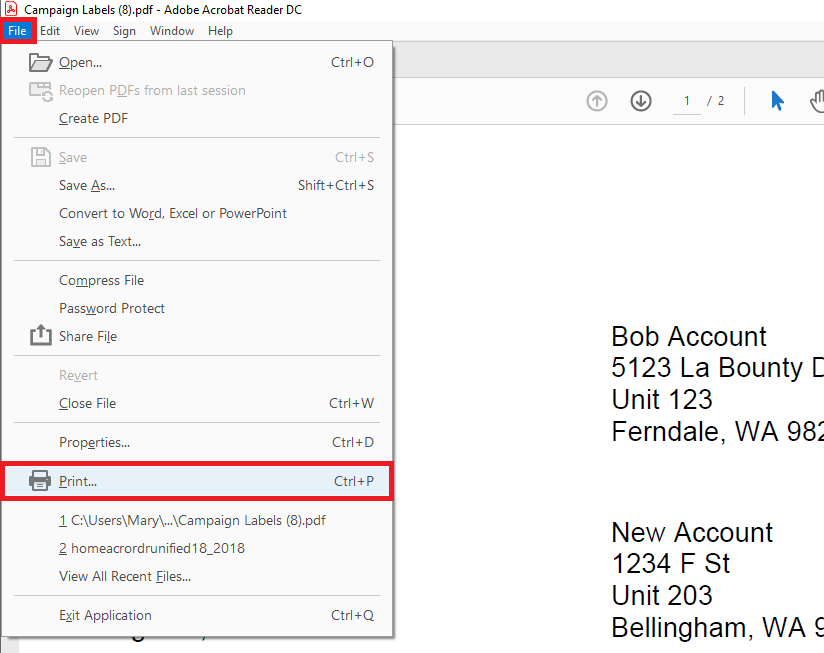Open the View menu

point(86,31)
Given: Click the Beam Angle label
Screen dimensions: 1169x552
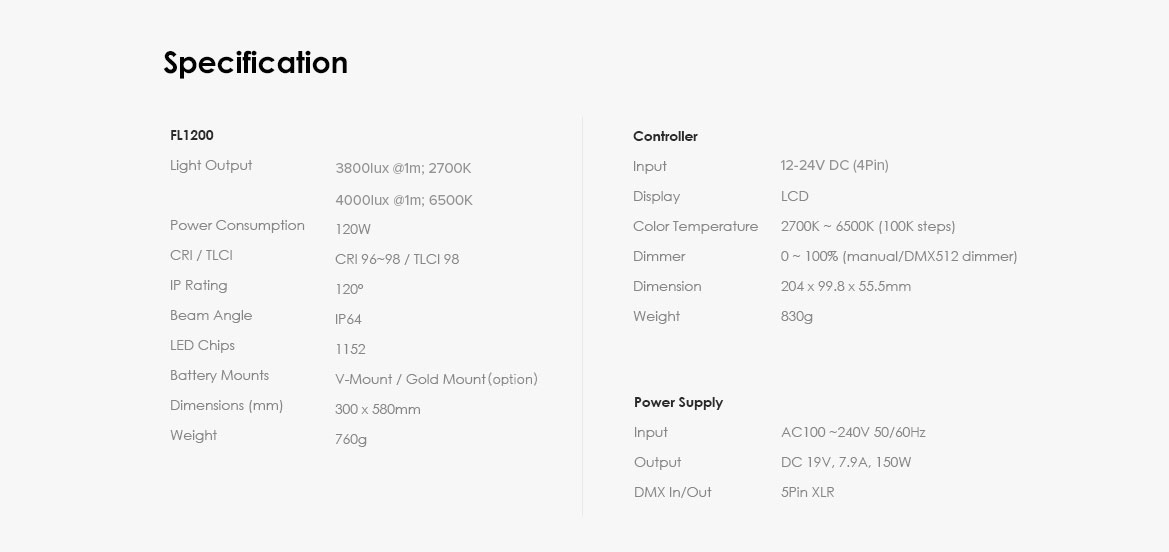Looking at the screenshot, I should point(211,315).
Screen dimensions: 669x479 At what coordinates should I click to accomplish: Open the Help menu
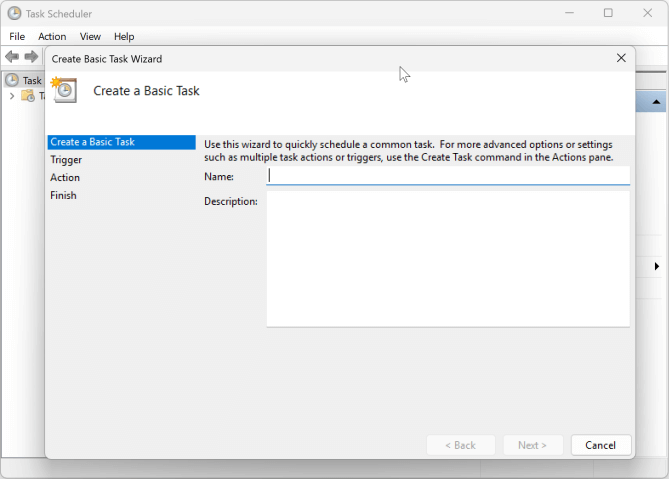click(124, 36)
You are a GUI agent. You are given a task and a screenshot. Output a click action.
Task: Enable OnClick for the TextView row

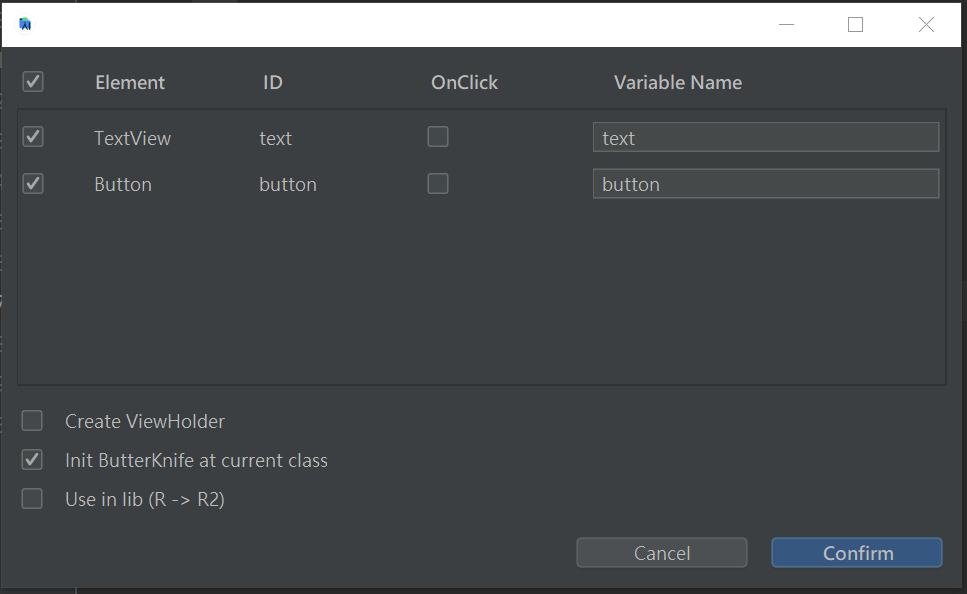[438, 137]
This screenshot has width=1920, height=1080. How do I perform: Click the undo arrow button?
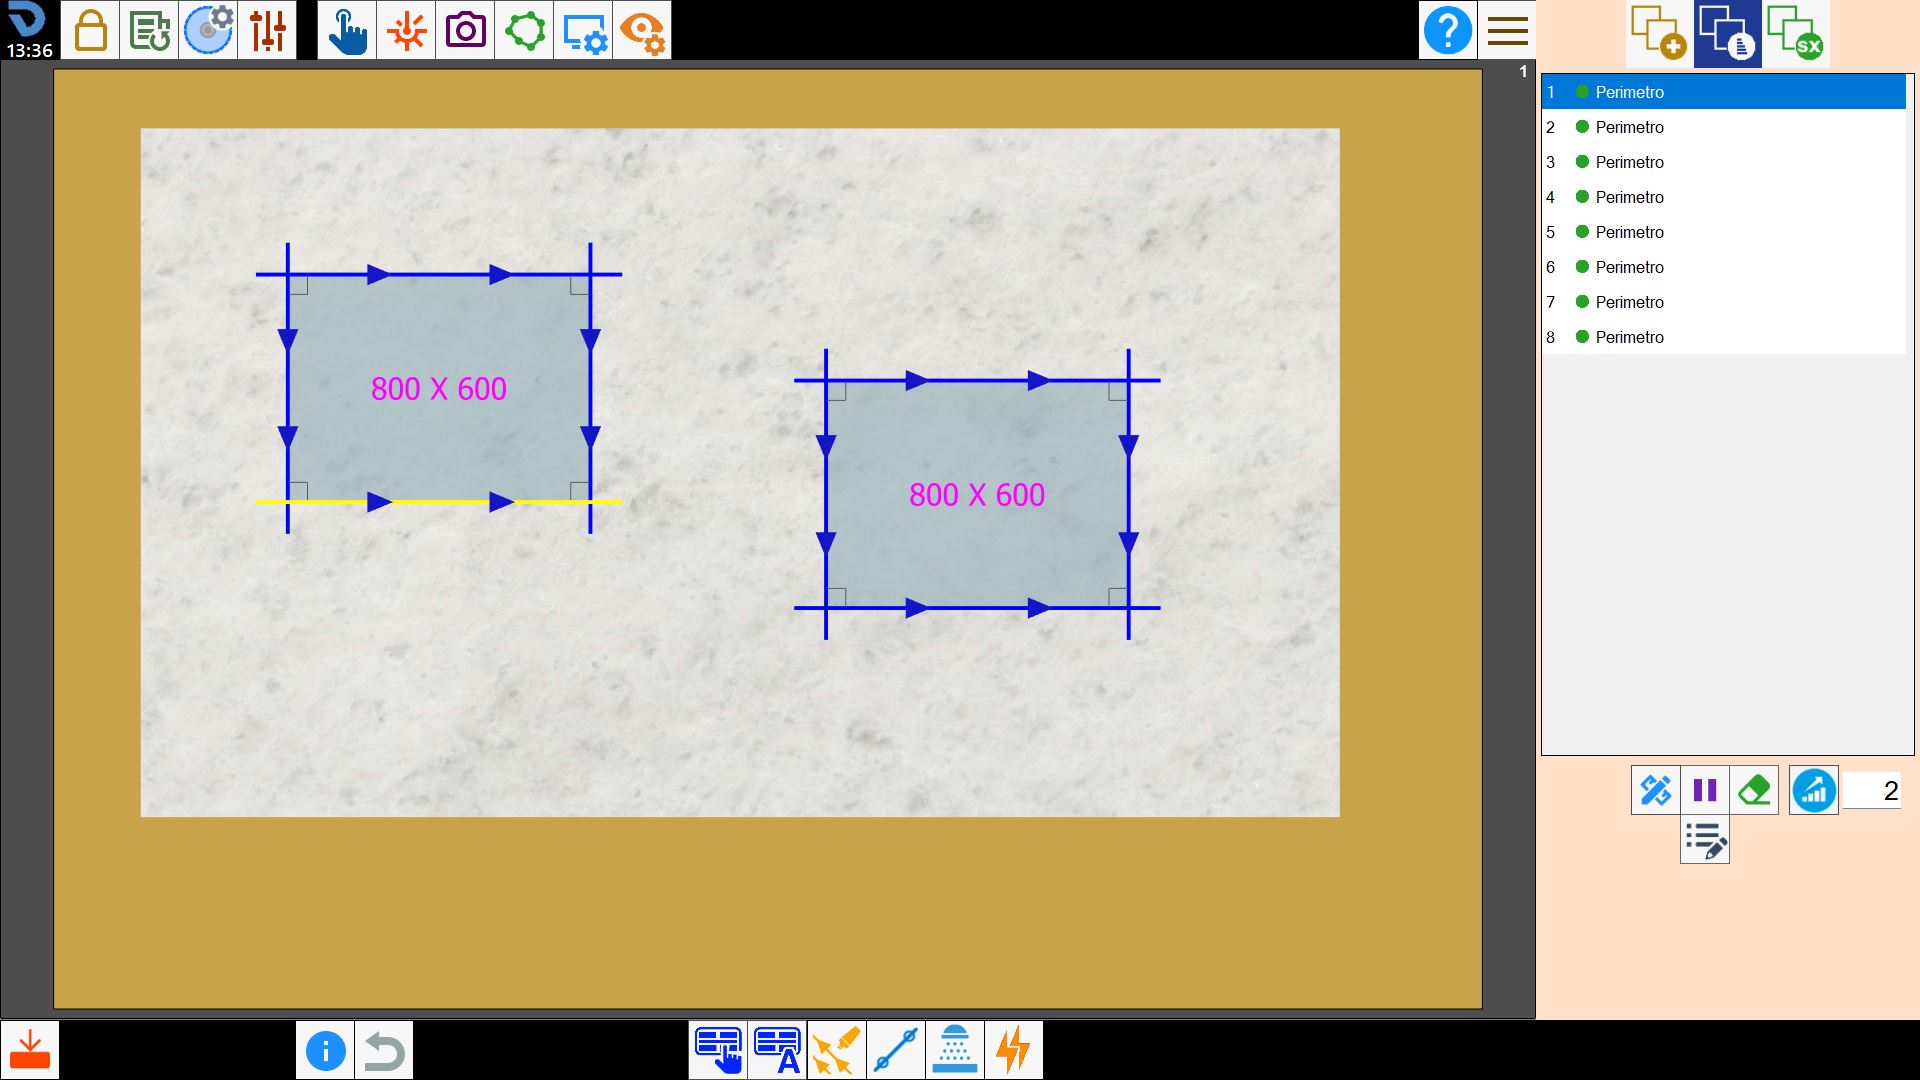click(384, 1050)
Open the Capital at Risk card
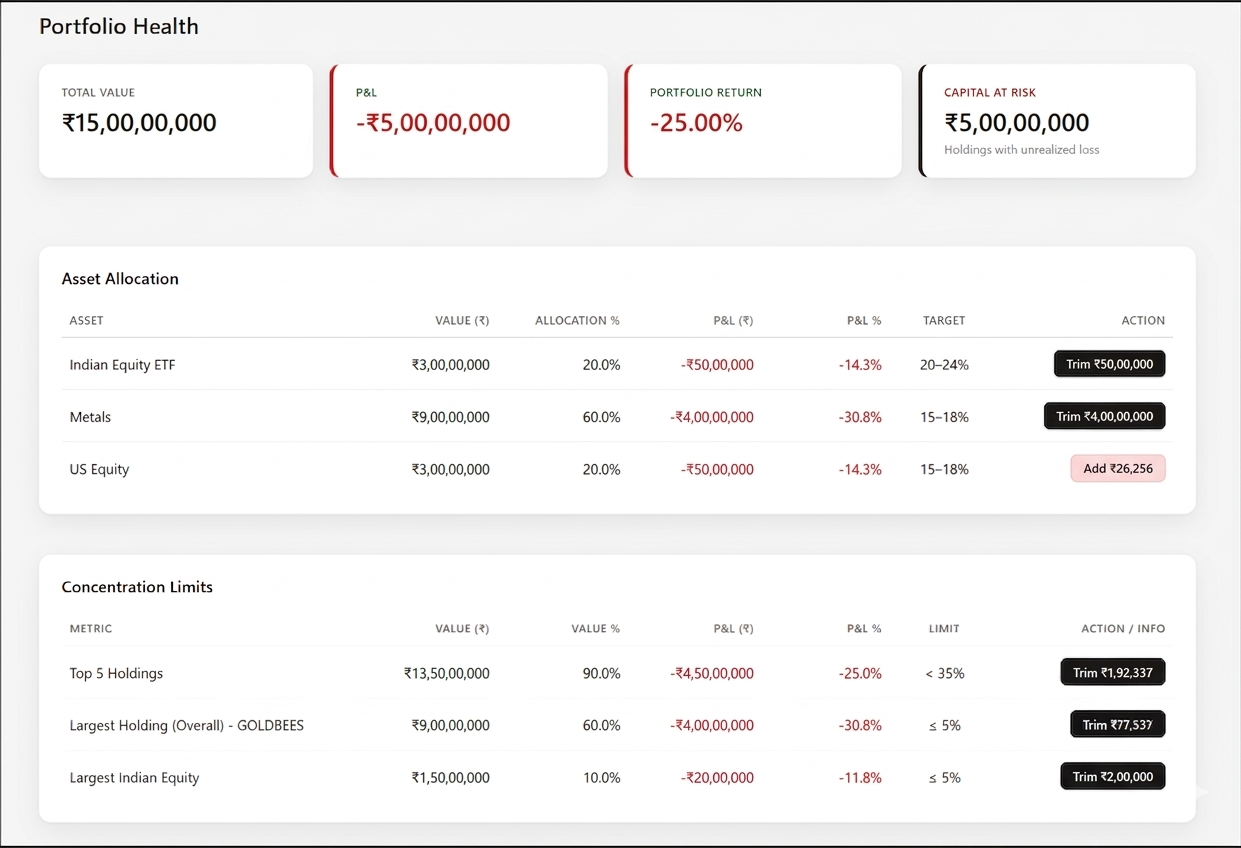 (x=1057, y=121)
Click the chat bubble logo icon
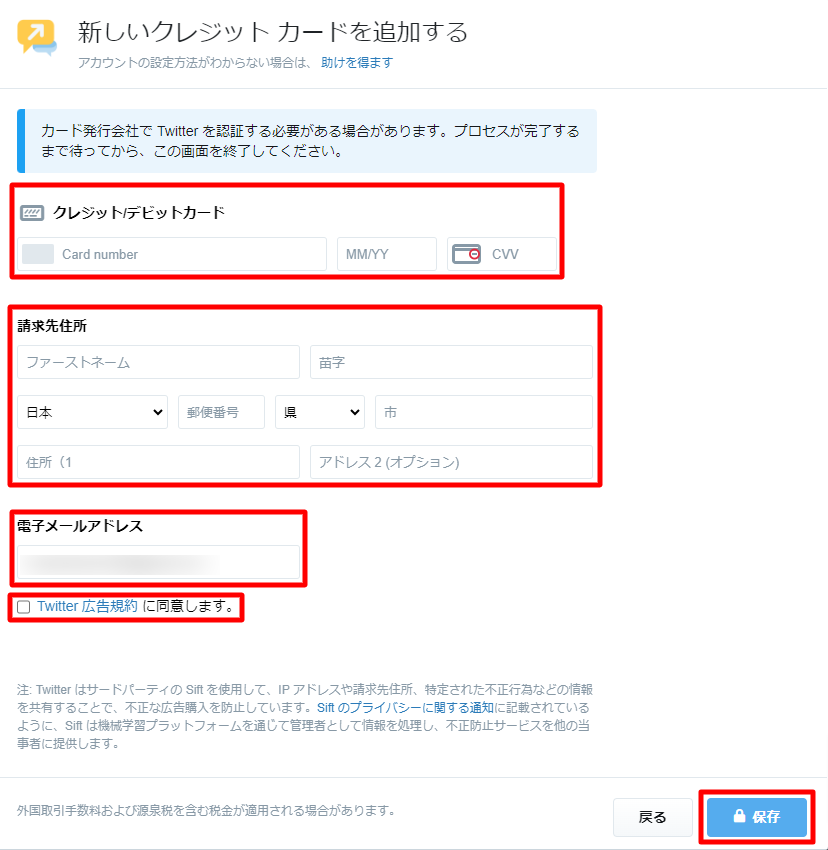Viewport: 828px width, 850px height. click(37, 38)
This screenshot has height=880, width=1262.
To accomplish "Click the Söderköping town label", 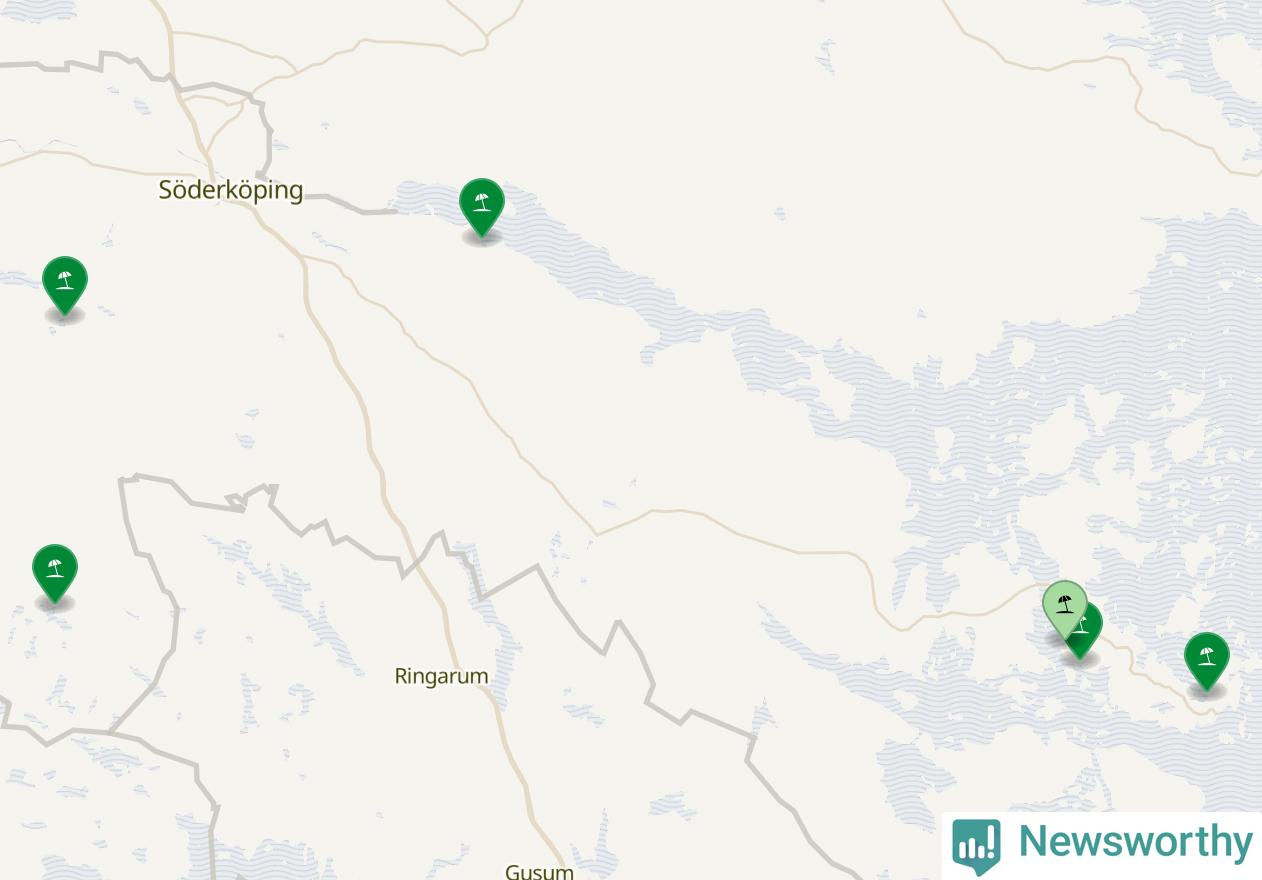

────

» **GOAL OF THE EXERCISE**
Pictures are to be left out; otherwise, copy exactly each line from the one containing "This screenshot has width=1920, height=1080." through the last line of the listing.

» **ANSWER BOX**
This screenshot has width=1920, height=1080. How do I perform: Click the undo arrow button?
click(384, 1050)
Open the Capital at Risk card
 (x=1057, y=121)
Click the chat bubble logo icon
Viewport: 828px width, 850px height. click(37, 38)
This screenshot has height=880, width=1262.
To accomplish "Click the Söderköping town label", 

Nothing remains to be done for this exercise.